New technology is a wonderful thing (it allows you to read this blog for instance) and so far it has proven a boon to many industries in addition to spawning many more. Unfortunately the entertainment industries are one of the very few (along with newspapers) that are going the way of blacksmiths. In other words, they’re being overtaken by technological progress. The story behind this post came to light last week via Techdirt whereby a consumer by the name of Rebecca went to retrieve a film from her collection on Amazon Video on Demand service and got a rather nasty shock.

The image above is what she came across as she went to view Puss in Boots. Now Rebecca had purchased the film; that is, she coughed up $14.99 for the right to view it whenever she wanted rather than paying the $1.99 or whatever it is for a rental.

Tim Cushing outlines the reason for this in his Techdirt post:

As Rebecca found out, “any time” means “any time the studio is not currently milking every last dollar out of its latest release by shuffling it in and out of rental, PPV and premium cable windows.”

So yes, as a lot of consumers are starting to realise, studios do this nasty thing whereby broadcast rights can only be held by one entity at a time, and in case you’re wondering, broadcast and streaming rights are the same. Take this example; say DreamWorks has a deal with Netflix to stream their movies. Now say they sell the rights to broadcast movies to a cable channel, e.g. Nickelodeon. Well, Nickelodeon will want everyone to watch the film on their channel rather than Netflix, so for length of the deal, they will have exclusive broadcast rights to whatever film it is that they have. So if they have exclusive rights, guess who doesn’t? That’s right, Netflix; who subsequently remove the film from their library.

This is an all too basic example, but it just highlights the many hoops that consumers have to jump through in order to watch something. As a fan of animation, it is already a struggle to see great films and TV shows, what with Nickelodeon dragging their feet when it comes to Netflix and Cartoon Network ignoring it altogether.

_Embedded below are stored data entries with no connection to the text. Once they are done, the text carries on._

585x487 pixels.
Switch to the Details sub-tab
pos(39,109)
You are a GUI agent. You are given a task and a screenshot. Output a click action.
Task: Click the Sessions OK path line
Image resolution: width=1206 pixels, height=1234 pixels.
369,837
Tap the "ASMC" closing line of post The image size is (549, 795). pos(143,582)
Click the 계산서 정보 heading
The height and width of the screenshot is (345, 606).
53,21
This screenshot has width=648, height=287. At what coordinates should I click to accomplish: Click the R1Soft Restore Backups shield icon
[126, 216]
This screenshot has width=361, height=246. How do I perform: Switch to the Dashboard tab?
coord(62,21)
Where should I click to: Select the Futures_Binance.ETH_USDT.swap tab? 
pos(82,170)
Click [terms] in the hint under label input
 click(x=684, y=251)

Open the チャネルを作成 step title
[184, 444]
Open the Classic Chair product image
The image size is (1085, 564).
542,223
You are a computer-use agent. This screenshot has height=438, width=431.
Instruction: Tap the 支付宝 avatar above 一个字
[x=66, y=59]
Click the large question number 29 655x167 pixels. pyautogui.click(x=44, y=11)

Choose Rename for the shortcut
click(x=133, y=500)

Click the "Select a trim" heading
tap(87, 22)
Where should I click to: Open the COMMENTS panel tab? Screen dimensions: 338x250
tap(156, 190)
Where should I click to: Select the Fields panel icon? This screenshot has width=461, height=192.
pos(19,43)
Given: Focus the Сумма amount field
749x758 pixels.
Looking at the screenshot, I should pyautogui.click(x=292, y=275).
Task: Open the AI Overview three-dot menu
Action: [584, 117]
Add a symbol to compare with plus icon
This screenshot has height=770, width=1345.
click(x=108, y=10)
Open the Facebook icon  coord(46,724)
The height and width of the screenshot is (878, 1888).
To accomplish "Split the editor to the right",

We should be looking instead towards the future. YouTube is already making inroads into extracting revenue from their content (and in more substantial ways than crappy advertising). Either way, if we are to continue buying content rather than either renting it, buying physical copies or visiting ye olde Pirate Bay, there has to be better cohesion and simplicity in the governing rules. As Tim puts it:

Streaming is becoming the preferred option for movies and music and Hollywood seems to be willing to fight it every step of the way. It’s sad and it’s ugly. The industry has crippled Hulu and Netflix (while offering nothing comparable of their own) and now seems ready and willing to kick Amazon and its customers around for as long as it can get away with it. It’s one thing to play stupid games with content when customers are playing a flat rate for “all you can watch.” It’s quite another to yank content away from customers who have paid directly for a title at prices that rival a physical DVD purchase. That’s not a “business model.” That’s abusing your customers for fun and profit.

This should be something that’s on everyone’s minds in the industry. Serving consumers should be the number one focus and unfortunately for studios (both big and small) tend to forget this.